▶ _Request_: Could you convert the stretch of items below from the line containing "Viewport: 1400px width, 419px height." through the line containing "coord(26,265)" into a JSON list of strings, one string per line, with blank lines left out?
# Start of Listed entries
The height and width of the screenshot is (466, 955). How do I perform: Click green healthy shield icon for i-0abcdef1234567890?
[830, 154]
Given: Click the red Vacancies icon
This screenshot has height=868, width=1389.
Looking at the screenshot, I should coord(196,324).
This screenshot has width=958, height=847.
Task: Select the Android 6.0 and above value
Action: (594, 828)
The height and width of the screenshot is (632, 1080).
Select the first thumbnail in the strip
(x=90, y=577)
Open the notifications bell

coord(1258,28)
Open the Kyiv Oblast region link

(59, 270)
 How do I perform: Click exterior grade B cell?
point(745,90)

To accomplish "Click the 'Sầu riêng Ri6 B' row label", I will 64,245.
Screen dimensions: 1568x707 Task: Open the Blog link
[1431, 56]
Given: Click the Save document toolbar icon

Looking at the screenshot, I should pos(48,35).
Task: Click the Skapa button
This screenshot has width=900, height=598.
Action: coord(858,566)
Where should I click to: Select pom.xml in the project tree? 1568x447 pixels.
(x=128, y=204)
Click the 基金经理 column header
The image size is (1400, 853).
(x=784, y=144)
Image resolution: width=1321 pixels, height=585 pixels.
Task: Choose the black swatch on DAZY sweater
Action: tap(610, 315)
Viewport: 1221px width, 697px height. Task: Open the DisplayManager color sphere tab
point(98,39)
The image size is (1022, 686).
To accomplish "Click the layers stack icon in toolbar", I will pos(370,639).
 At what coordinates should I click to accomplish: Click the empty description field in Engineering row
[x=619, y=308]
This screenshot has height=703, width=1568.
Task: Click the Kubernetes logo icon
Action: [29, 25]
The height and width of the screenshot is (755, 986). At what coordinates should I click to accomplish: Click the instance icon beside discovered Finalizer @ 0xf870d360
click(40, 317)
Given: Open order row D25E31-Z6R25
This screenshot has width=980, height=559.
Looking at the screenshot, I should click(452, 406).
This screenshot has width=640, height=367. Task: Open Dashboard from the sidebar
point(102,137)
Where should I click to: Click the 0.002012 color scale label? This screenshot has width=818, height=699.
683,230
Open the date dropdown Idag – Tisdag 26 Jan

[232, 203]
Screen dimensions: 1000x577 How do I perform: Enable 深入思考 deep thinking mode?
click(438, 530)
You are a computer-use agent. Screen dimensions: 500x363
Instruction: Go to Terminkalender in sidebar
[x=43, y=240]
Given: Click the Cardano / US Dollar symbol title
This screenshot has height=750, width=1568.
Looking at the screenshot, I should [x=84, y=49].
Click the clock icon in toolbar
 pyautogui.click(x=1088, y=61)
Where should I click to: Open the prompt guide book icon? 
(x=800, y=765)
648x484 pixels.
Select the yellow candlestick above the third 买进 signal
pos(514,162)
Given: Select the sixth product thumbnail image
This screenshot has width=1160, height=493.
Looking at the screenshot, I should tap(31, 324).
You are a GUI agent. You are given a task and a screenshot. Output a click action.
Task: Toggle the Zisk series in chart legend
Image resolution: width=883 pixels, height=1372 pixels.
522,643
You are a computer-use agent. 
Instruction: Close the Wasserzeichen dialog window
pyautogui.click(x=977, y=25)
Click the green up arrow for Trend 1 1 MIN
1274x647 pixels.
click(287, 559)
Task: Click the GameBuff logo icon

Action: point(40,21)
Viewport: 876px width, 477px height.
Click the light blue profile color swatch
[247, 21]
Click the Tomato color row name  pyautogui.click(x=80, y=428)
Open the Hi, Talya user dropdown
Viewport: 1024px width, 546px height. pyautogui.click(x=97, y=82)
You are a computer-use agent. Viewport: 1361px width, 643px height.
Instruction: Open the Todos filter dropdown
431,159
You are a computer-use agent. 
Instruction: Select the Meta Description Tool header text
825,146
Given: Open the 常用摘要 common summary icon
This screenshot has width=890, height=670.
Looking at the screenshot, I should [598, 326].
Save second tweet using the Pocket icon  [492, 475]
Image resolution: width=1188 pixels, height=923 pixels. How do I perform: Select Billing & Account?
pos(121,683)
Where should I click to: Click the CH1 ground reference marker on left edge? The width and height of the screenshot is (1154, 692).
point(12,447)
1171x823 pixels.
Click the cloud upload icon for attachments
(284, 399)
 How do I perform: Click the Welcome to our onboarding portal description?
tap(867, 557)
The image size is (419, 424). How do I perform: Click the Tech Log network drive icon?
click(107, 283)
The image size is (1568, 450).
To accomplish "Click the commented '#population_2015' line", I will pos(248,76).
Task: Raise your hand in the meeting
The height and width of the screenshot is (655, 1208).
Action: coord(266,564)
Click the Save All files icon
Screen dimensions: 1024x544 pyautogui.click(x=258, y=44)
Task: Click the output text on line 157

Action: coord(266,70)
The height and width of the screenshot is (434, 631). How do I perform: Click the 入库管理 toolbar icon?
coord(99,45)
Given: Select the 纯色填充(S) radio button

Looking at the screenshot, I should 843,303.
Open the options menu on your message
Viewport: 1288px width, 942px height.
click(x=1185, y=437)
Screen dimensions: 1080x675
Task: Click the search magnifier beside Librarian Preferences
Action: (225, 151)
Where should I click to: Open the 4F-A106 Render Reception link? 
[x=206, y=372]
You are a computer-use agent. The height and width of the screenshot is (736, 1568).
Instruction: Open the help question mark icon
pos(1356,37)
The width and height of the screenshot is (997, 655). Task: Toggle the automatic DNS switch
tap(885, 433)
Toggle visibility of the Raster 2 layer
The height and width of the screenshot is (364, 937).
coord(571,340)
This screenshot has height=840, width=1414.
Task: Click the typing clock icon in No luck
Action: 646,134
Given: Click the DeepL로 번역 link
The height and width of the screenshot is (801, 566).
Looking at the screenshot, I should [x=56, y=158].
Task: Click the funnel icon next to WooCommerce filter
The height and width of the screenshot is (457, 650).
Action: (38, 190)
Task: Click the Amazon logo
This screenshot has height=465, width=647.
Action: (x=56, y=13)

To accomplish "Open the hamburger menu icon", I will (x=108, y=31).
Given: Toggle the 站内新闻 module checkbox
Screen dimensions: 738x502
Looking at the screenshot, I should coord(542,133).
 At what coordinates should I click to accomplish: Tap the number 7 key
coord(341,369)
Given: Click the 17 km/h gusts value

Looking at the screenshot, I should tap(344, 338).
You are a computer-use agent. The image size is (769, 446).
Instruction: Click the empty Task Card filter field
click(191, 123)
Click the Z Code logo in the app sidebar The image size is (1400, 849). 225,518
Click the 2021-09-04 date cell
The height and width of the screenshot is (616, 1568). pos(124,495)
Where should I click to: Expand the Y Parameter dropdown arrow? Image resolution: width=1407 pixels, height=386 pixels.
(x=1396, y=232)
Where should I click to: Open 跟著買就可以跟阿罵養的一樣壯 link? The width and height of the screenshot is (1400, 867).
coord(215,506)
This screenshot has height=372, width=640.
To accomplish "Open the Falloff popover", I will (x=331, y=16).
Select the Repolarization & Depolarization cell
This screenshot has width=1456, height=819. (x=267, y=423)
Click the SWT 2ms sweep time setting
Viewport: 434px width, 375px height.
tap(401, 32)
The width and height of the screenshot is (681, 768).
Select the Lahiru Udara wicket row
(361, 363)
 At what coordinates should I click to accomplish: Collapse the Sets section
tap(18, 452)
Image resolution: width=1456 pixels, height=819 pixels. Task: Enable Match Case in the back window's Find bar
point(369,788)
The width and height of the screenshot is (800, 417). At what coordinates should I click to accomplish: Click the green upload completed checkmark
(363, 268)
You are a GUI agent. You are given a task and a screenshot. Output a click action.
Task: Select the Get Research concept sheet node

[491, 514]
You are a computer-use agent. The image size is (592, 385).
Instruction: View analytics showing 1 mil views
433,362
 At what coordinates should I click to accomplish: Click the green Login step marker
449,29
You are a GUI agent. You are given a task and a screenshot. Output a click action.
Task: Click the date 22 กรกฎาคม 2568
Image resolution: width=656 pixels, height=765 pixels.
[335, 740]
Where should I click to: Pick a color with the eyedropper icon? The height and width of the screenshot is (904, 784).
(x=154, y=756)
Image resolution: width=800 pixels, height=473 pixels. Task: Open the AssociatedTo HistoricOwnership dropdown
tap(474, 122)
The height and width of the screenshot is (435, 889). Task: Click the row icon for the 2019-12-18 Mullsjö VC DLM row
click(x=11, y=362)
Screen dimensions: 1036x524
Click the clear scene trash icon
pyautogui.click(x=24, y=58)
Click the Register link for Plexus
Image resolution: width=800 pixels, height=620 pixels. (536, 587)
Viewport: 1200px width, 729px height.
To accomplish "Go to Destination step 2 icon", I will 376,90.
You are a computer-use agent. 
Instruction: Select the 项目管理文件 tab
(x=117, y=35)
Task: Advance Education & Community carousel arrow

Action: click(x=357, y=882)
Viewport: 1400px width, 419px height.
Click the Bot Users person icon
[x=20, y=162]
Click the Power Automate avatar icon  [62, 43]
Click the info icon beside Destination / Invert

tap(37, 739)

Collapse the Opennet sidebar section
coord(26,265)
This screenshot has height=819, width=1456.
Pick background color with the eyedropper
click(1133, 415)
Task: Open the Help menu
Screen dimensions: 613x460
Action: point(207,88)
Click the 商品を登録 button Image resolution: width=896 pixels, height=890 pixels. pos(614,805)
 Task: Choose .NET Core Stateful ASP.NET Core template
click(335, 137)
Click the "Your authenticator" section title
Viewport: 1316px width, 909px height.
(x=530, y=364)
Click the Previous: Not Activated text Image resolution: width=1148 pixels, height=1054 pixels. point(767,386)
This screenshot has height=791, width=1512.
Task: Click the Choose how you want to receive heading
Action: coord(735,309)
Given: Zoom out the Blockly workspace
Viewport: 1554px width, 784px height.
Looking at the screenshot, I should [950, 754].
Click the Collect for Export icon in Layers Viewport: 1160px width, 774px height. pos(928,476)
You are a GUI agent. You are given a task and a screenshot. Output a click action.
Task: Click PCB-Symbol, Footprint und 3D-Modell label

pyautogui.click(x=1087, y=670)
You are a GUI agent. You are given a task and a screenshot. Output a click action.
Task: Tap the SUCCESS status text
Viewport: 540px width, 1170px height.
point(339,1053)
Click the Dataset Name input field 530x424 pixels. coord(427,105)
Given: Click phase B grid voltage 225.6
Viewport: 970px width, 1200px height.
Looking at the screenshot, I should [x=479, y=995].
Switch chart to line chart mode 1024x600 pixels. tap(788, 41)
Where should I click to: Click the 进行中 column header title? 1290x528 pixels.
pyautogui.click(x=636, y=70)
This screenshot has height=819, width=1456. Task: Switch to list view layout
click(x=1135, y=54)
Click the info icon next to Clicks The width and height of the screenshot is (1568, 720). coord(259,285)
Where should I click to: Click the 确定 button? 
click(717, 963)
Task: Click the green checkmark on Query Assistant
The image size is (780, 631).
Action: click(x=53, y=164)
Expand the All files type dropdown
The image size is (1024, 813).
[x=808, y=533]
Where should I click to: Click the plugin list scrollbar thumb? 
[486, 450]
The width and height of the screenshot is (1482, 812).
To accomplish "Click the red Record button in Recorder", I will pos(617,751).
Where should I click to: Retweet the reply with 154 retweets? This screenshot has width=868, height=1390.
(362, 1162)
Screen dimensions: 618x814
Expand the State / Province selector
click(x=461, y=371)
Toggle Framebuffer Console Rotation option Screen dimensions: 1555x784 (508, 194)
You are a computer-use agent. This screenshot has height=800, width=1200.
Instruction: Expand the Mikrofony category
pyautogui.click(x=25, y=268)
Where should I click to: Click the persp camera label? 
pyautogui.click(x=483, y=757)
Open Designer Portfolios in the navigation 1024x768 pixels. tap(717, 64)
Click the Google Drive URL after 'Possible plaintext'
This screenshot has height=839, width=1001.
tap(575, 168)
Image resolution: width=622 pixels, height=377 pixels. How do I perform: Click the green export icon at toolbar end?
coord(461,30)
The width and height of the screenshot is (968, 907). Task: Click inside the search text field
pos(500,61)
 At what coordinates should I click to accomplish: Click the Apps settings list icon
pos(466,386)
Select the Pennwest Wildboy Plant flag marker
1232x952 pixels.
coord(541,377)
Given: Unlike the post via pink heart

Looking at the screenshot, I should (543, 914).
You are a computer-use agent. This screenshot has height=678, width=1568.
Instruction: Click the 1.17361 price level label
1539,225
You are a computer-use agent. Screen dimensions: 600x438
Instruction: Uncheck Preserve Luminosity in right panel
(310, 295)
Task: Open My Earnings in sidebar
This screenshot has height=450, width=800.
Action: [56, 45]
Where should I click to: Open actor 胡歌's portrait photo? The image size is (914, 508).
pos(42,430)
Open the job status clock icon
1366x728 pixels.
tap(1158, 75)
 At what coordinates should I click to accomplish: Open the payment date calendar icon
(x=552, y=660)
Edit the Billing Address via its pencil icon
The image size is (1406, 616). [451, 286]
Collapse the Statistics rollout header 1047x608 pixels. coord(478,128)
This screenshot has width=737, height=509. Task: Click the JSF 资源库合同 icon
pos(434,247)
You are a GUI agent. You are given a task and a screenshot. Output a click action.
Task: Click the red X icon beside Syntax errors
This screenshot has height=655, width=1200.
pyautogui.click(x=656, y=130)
# End of Listed entries
▶ _Full answer_:
[
  "Viewport: 1400px width, 419px height.",
  "Click the Bot Users person icon",
  "[x=20, y=162]",
  "Click the Power Automate avatar icon  [62, 43]",
  "Click the info icon beside Destination / Invert",
  "tap(37, 739)",
  "Collapse the Opennet sidebar section",
  "coord(26,265)"
]